ARCHES Historical

June 15, 2012
Marble Arches Historical

The first humans to inhabit Arches National Park were hunter-gatherers that came to the area to make tools like knives, darts, scrapers and spearpoints from the microcrystalline quartz commonly found in the region. Eventually these paleolithic forebears would come to practice agriculture, cultivating crops like beans, squash and corn in the arid soil. These agrarian societies would develop into the Ancestral Puebloan and Fremont cultures, which were prevalent throughout the southwest until about 700 years ago.

Located on the northern fringes of the Ancestral Puebloan lands, Arches National Park does not have any ancient dwellings, but it does retain other important records of human activity, such as inscriptions in rock. Later peoples such as the Ute and Paiute, which moved into the area as the Puebloan and Fremont were in decline, also left petroglyphs, which can be seen along the Wolfe Ranch Trail. Later petroglyphs can be identified by the presence of figures on horseback, a commodity that the native peoples of the region only gained access to through trade with the Spanish.

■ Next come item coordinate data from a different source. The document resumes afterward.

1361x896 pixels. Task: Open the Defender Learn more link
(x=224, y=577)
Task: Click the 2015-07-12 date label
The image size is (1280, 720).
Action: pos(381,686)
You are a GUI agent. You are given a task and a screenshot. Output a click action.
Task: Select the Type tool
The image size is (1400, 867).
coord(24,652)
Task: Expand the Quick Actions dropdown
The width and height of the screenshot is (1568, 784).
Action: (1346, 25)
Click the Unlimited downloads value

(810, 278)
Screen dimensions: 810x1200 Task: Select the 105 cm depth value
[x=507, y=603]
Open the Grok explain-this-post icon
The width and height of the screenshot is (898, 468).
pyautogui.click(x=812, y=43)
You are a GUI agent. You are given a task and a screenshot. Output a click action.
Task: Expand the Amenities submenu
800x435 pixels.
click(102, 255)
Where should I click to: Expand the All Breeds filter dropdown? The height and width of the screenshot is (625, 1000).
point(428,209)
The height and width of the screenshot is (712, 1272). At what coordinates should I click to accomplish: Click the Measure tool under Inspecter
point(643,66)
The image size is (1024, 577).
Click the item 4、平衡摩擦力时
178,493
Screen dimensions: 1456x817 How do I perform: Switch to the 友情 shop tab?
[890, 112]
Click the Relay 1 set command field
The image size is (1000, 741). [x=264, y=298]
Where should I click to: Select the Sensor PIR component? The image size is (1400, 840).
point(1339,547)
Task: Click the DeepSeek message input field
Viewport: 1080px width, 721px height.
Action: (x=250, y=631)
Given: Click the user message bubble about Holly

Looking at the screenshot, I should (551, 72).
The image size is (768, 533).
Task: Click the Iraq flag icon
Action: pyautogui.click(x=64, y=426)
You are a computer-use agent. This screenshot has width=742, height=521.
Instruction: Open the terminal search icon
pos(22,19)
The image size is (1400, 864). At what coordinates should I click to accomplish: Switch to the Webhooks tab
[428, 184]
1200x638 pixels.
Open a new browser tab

European Exploration and Settlement

The Spanish were the first Europeans to explore the area, as they sought an overland route to connect their settlements in Mexico their missions in California. Yet, the first reliable European claim to visiting the park belongs to a French-American fur trapper named Denis Julien. We know this thanks to his habit of chiseling his name and the date into rocks around the southwest. Julien visited what would become Arches National Park on June 9, 1844.

Most of these explorers were just passing through, and with good reason. The desert wasn’t the easiest place to eke out a living, as early American ranchers and homesteaders would discover. In addition to the harsh climate and generally poor soil, the American Indians in the region weren’t always very accommodating of settlers. Conflict with the Ute routed the first attempt at permanent American settlement in the region in 1855, the Mormon mission at Elk Mountain in present-day Moab. Moab would be founded in the Riverine Valley south of the park in 1878.

Tourism and Park Establishment

Citizens of Moab, particularly the community’s first doctor and a young newspaper editor, were instrumental in spreading word about the magnificent sandstone arches and rock formations north of their frontier town. However, it took the persuasion of a Hungarian-born prospector to rope in the interest of those in power. Inspired by the the dramatic spires of Klondike Bluffs, Alexander Ringhoffer wrote to the Denver and Rio Grande Western Railroad, touting the region’s potential as a tourist destination. Representatives from the railroad would tour the region with Ringhoffer, and later advocate for the establishment of a national park.

President Herbert Hoover granted the region protection as Arches National Monument in 1929, and the park underwent a series of expansions are reorganizations during the mid-20th century. Interestingly, the park’s most famous arch — the picturesque Delicate Arch, symbol of Utah — was not even included in the initial land grant under Hoover. It would take a 1938 expansion of the park by President Franklin Delano Roosevelt to include it and other famous rock formations. Arches National Monument became Arches National Park in 1971.